(Rows from a dataset)
____________

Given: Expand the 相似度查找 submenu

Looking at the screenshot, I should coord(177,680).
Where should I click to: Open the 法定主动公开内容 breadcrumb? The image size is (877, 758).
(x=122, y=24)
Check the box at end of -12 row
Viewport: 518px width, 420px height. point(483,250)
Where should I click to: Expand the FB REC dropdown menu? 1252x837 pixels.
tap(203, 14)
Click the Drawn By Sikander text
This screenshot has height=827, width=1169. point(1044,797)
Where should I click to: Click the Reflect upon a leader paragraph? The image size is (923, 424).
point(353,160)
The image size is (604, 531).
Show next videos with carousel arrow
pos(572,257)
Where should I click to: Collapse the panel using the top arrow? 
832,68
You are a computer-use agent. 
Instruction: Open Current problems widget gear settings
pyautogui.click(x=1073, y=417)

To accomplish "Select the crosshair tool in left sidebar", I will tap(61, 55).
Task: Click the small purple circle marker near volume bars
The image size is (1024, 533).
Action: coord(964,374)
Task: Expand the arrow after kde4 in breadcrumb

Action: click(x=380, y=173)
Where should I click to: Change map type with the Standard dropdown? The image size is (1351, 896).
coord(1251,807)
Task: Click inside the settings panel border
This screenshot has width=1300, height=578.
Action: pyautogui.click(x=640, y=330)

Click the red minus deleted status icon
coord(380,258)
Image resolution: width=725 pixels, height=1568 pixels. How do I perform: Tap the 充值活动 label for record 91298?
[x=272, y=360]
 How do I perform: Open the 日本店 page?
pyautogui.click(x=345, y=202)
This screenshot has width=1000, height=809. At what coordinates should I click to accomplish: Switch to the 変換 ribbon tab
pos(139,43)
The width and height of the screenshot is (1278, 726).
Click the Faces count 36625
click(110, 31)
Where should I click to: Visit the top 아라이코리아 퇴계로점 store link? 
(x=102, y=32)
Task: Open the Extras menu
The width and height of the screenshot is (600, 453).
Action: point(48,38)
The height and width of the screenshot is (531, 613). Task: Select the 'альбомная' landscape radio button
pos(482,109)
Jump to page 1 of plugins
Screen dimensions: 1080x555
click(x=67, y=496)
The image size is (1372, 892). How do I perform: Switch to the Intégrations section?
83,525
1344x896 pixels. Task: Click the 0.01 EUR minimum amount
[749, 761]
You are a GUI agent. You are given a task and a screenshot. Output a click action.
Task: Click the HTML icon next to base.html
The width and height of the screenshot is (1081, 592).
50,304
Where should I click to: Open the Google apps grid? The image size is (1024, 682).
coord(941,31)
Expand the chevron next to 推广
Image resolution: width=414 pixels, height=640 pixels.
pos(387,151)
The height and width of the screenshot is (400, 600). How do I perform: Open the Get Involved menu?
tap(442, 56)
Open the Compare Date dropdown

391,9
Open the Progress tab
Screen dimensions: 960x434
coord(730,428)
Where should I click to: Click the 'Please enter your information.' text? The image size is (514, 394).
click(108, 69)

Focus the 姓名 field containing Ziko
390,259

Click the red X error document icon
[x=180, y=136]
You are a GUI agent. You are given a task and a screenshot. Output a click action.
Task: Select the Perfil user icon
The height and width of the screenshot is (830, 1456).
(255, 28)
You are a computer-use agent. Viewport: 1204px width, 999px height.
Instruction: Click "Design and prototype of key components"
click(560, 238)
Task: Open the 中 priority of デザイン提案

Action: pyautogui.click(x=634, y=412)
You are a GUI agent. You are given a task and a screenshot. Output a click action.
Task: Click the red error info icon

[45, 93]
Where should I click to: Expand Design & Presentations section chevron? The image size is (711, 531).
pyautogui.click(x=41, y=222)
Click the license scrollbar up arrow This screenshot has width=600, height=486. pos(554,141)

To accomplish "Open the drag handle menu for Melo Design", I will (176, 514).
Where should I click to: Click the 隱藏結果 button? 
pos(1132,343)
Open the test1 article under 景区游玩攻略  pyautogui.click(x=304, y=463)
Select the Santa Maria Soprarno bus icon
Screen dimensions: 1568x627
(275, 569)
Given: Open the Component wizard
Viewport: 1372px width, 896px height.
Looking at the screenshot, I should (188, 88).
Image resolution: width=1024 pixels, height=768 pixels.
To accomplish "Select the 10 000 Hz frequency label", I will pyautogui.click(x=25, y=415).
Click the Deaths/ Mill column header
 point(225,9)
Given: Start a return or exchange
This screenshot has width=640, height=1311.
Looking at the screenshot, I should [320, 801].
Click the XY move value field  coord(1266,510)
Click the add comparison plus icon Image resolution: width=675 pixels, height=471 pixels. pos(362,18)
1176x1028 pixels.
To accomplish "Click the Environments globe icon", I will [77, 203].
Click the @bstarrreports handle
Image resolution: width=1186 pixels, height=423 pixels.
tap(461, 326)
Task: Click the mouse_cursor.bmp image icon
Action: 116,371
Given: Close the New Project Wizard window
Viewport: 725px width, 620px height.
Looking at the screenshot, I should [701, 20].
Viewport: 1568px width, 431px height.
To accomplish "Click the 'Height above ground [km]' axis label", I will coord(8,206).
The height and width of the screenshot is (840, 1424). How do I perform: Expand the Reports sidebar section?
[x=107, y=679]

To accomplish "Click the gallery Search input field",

____________

• **Your objective**
Put the stretch of rows from the start through the line containing "point(353,160)" into a two-column CSV headed "prompt" and "response". Pair each text with its answer on one line, and give every value as a single quoted field with line breaks replaced by spaces.

• **Written solution**
prompt,response
"Given: Expand the 相似度查找 submenu","Looking at the screenshot, I should coord(177,680)."
"Where should I click to: Open the 法定主动公开内容 breadcrumb? The image size is (877, 758).","(x=122, y=24)"
"Check the box at end of -12 row","Viewport: 518px width, 420px height. point(483,250)"
"Where should I click to: Expand the FB REC dropdown menu? 1252x837 pixels.","tap(203, 14)"
"Click the Drawn By Sikander text","This screenshot has height=827, width=1169. point(1044,797)"
"Where should I click to: Click the Reflect upon a leader paragraph? The image size is (923, 424).","point(353,160)"